Below is a listing; retype exactly the line with "Image resolution: width=1106" and every line after it through the end, and only those, leaving out the pictures.

┌──

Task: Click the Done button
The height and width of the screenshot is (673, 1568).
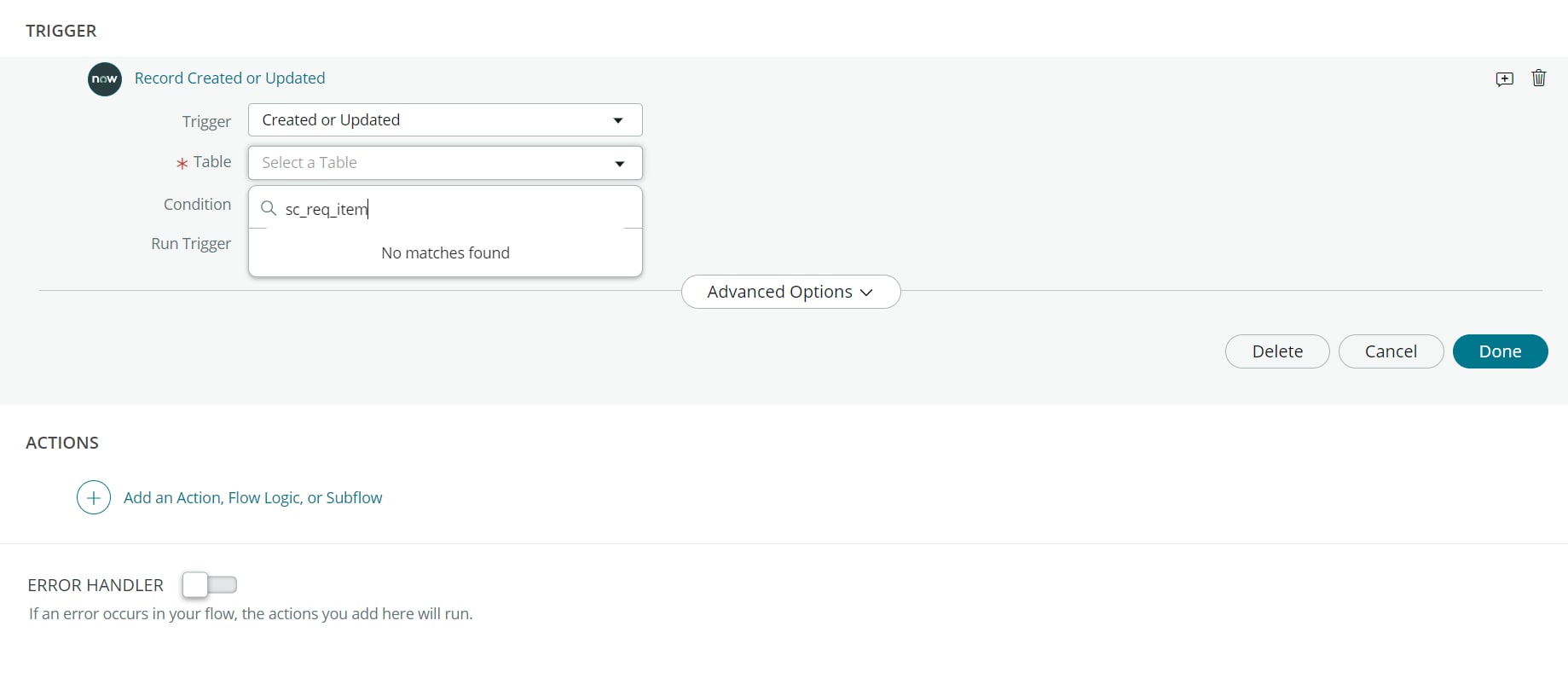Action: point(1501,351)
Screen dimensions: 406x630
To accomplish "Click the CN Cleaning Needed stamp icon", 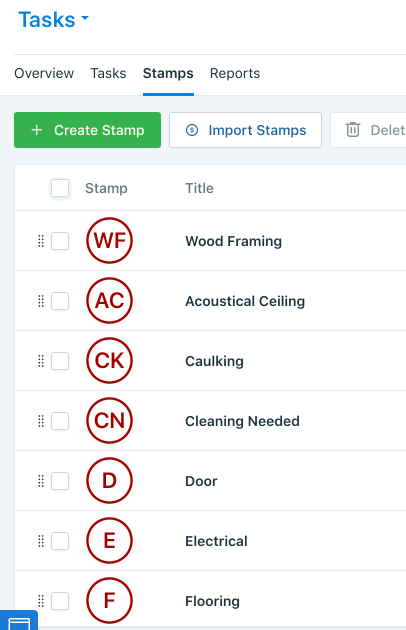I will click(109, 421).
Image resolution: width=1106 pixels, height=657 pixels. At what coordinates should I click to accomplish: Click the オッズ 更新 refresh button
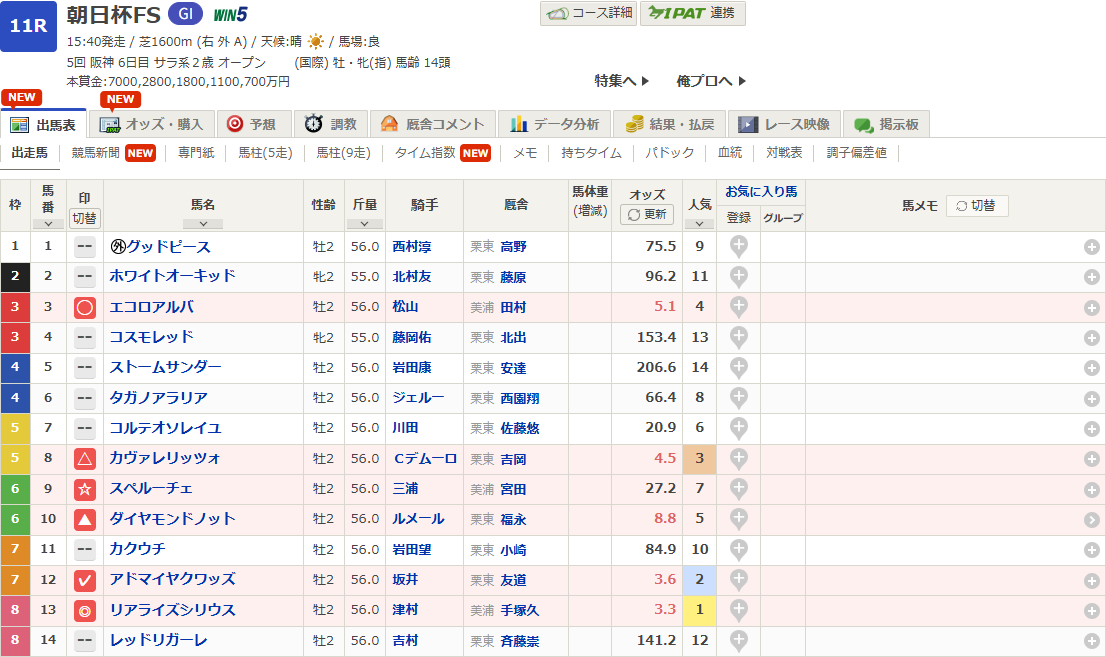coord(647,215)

└──

Response area —
Image resolution: width=1106 pixels, height=657 pixels. At what coordinates should I click to accomplish: Click the オッズ 更新 refresh button
coord(647,215)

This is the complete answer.